UM ANO, SEIS PERSONAGENS

 

Esta legislatura não vai durar quatro anos

 

António Costa, para ter sucesso, terá de ter condições para escolher o tema e o momento da crise política anunciadora do seu fim.

 

Várias personagens e múltiplos acontecimentos marcaram o ano que agora finda. Sem a preocupação de um inventário exaustivo cingir-me-ei à apreciação daquelas que me parecem ter sido as personalidades mais relevantes no período em apreço.

António Costa.gifAntónio Costa – O Primeiro-Ministro – numa interpretação restritiva da política enquanto actividade associada ao exercício do poder – é, sem qualquer dúvida, a grande personalidade do ano. Depois de ter derrotado o anterior Secretário-Geral do PS nas primeiras primárias abertas realizadas no nosso país assumiu a liderança do partido num contexto reconhecidamente difícil.
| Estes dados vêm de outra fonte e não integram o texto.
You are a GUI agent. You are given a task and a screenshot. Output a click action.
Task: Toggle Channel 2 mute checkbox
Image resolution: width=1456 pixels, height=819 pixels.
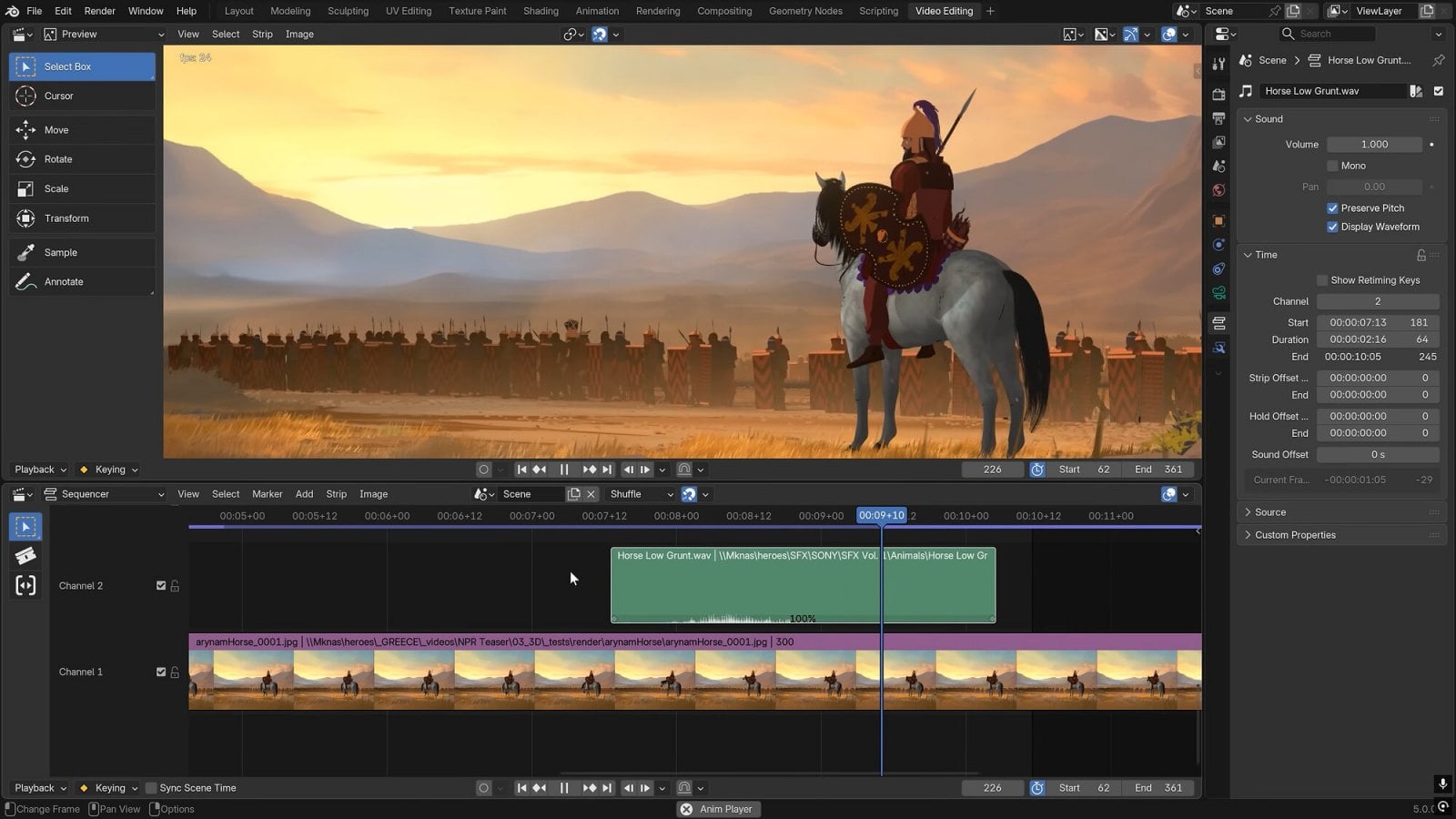(161, 586)
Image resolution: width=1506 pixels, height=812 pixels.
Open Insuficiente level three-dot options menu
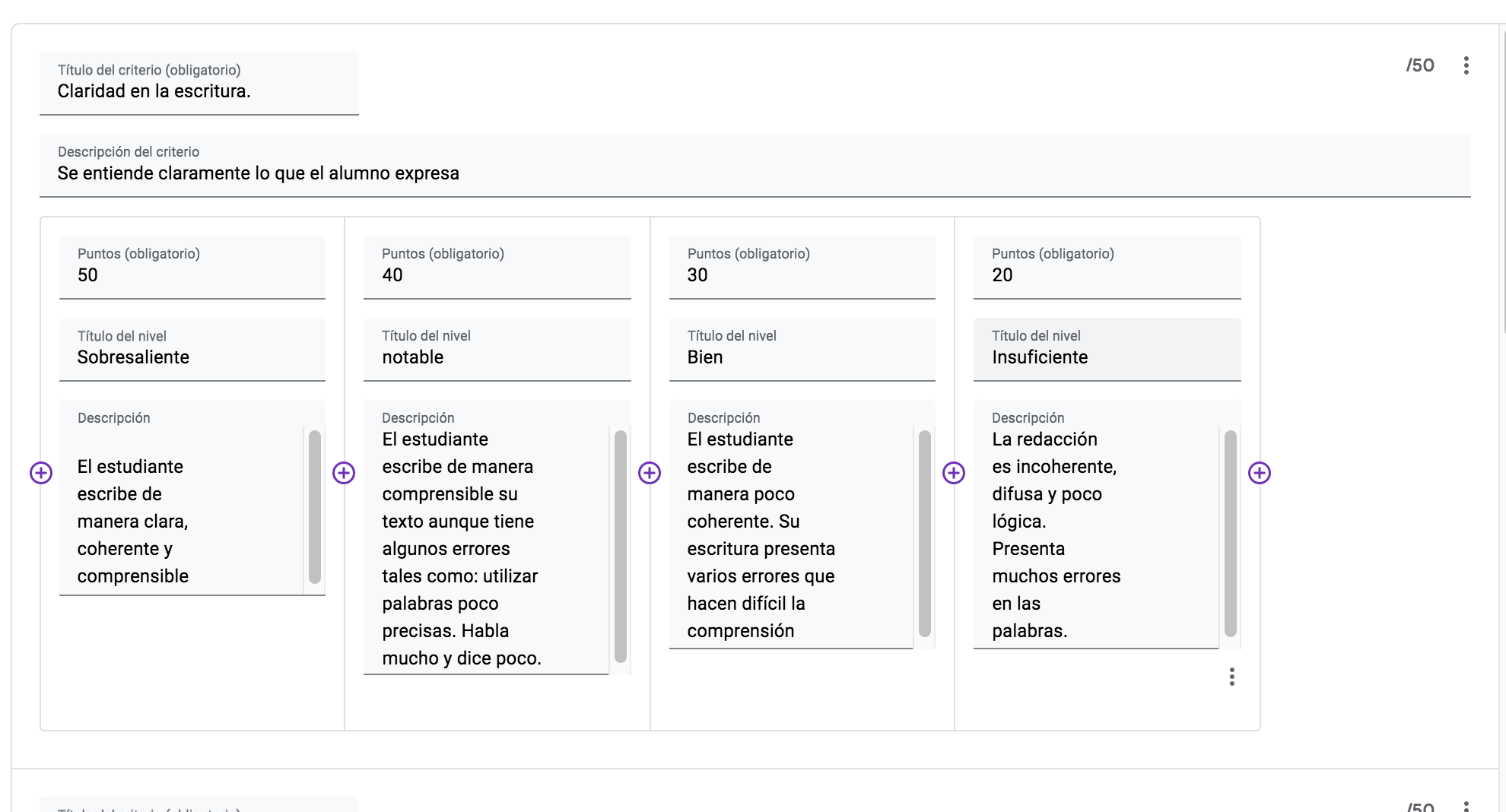[x=1231, y=677]
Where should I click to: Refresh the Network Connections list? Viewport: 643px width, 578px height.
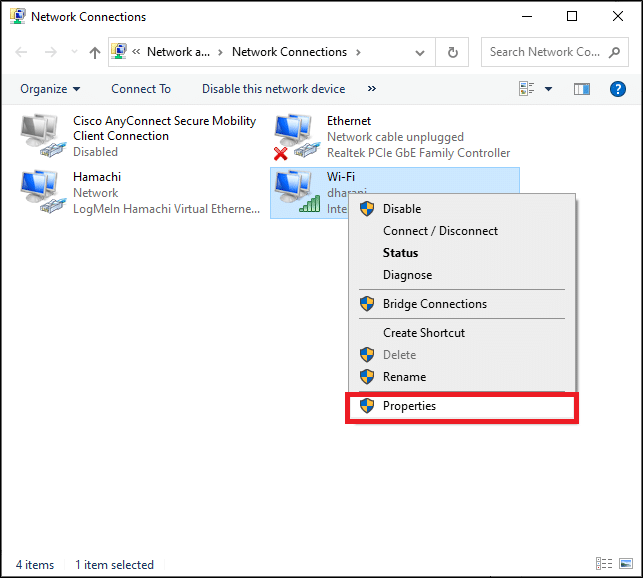pos(453,52)
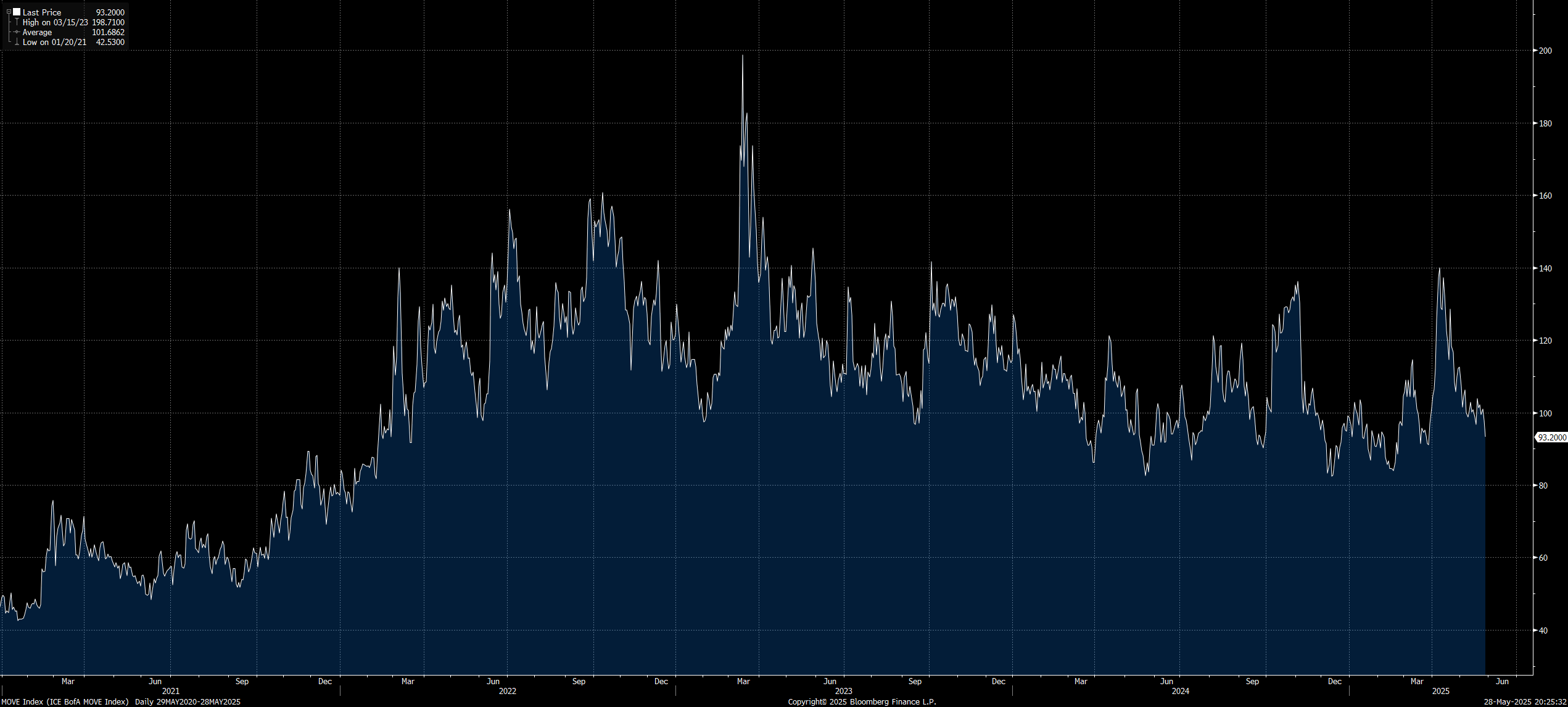Click the Low marker icon in legend
Viewport: 1568px width, 707px height.
point(17,42)

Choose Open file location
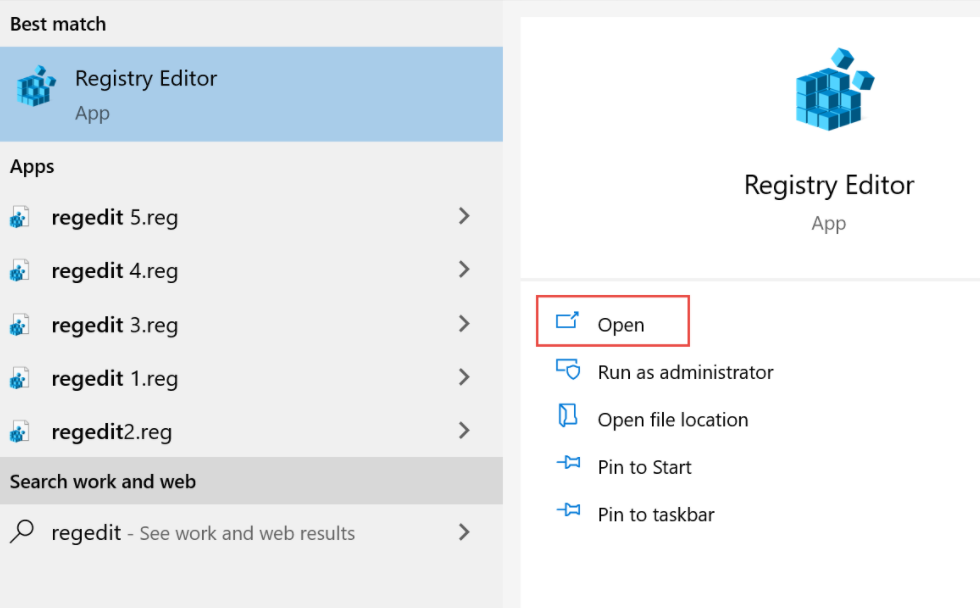pos(673,420)
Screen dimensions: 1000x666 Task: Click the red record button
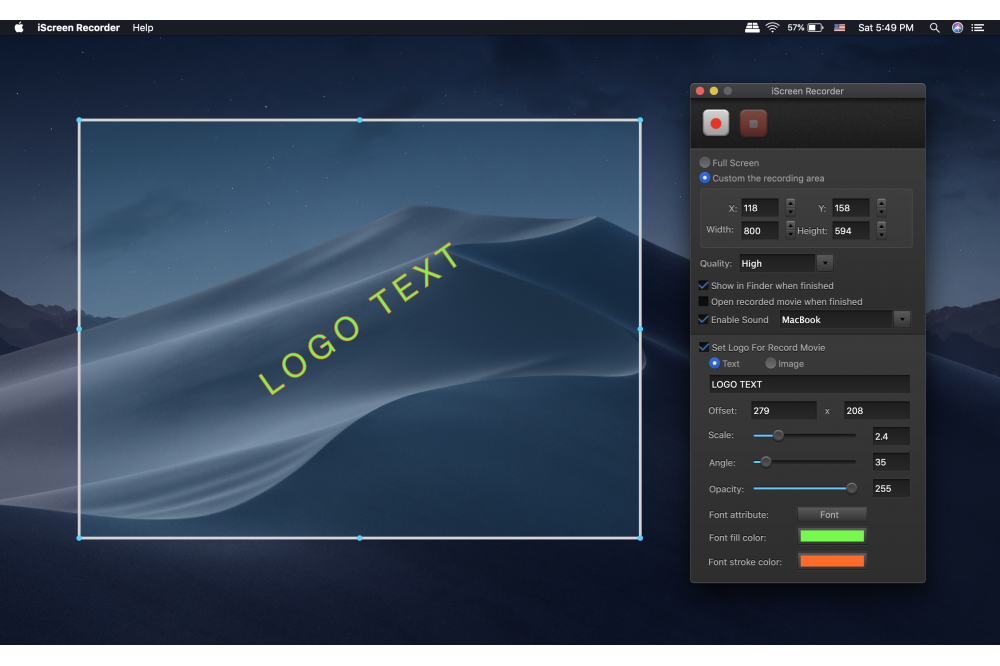715,122
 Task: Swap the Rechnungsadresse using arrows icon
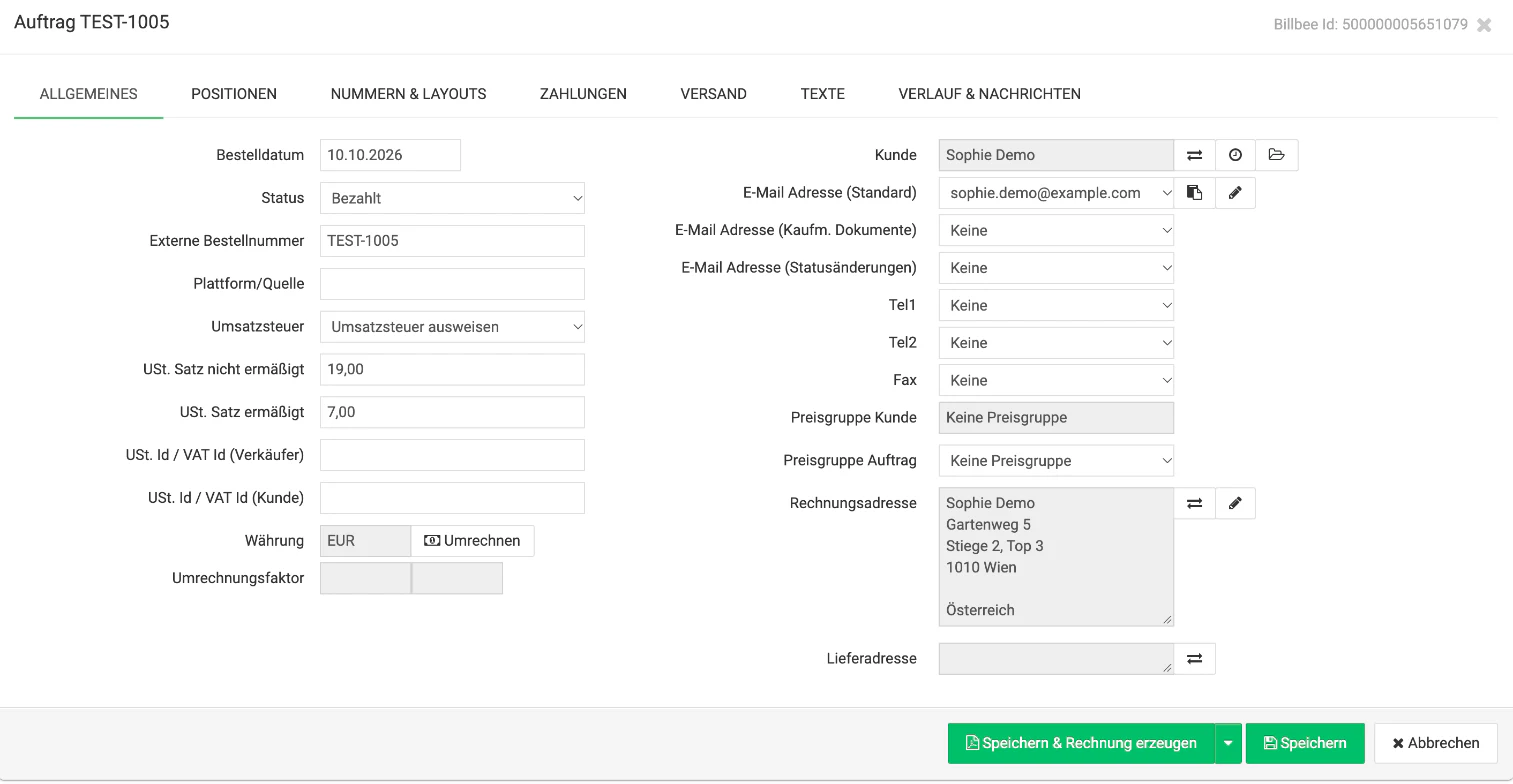click(1194, 503)
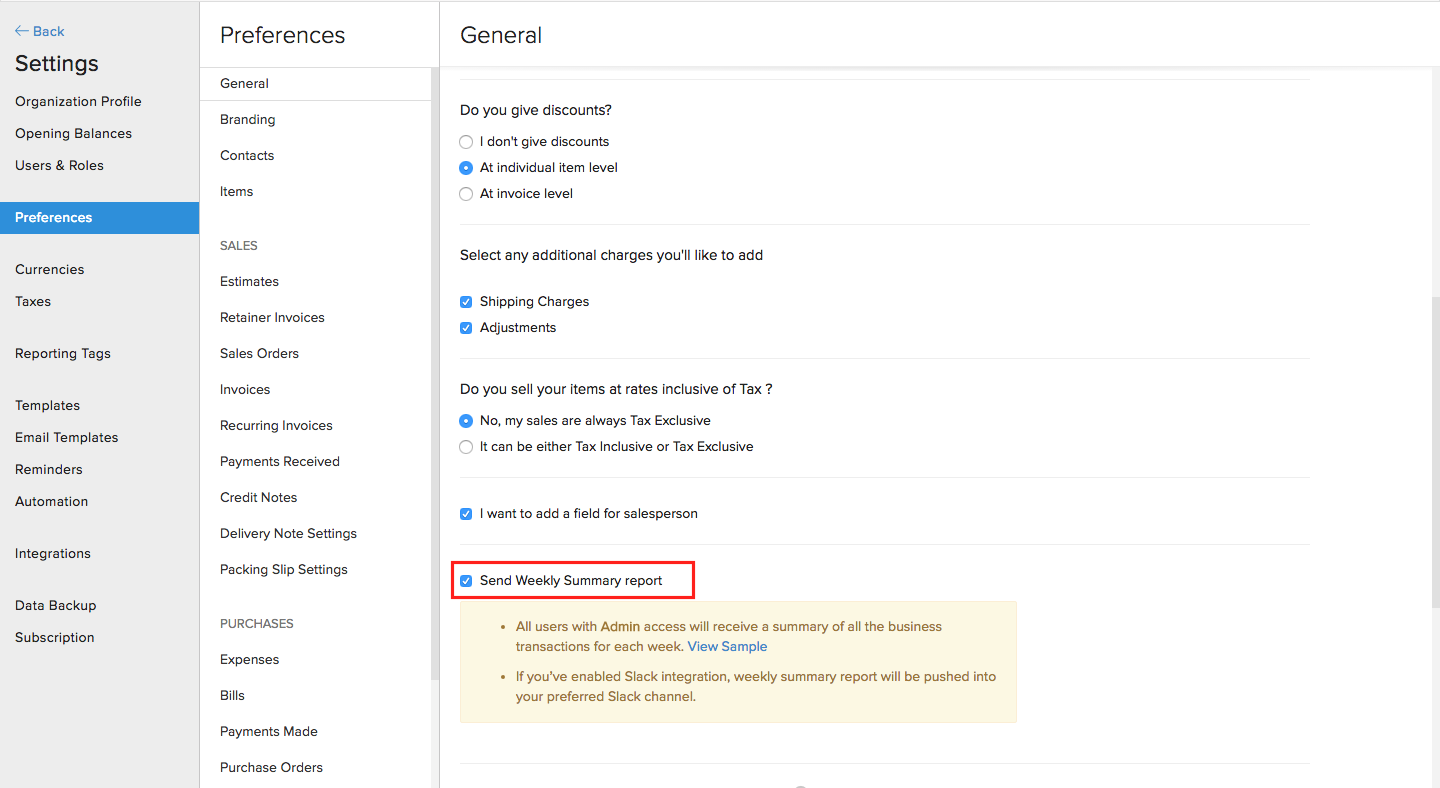The height and width of the screenshot is (788, 1440).
Task: Pick Tax Inclusive or Tax Exclusive option
Action: pyautogui.click(x=466, y=447)
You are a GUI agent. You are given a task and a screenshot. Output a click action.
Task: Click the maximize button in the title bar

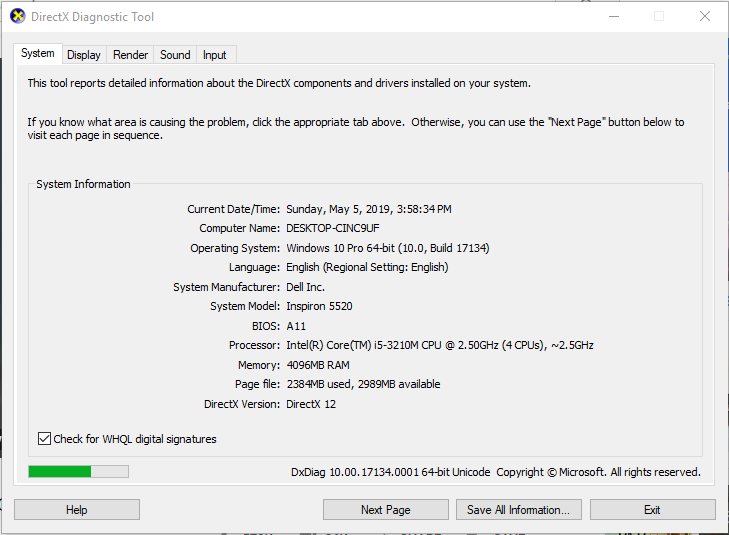coord(659,17)

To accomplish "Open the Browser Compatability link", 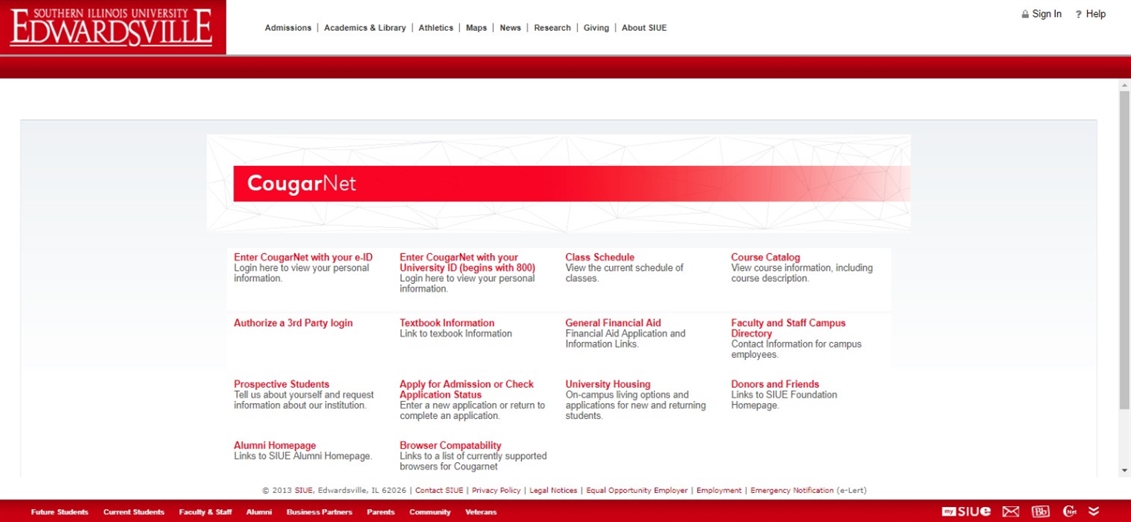I will pyautogui.click(x=450, y=445).
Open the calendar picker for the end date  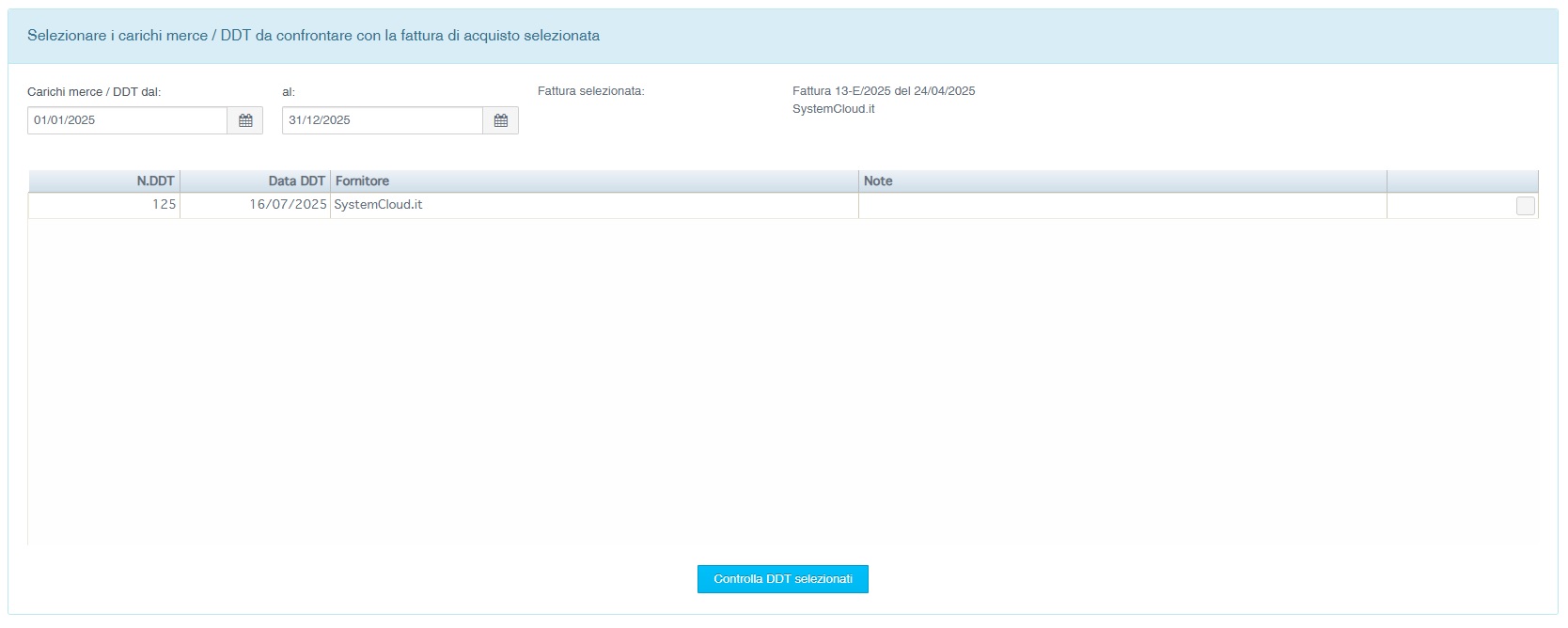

Três problemas se lhe colocaram de imediato: a exagerada expectativa de caracter sebastiânico-populista projectada na sua figura; a aparente melhoria das condições económico-financeiras do país; a inesperada prisão do antigo Primeiro-Ministro José Sócrates. O percurso de António Costa como líder da oposição teve algo de errático, senão mesmo de contraditório.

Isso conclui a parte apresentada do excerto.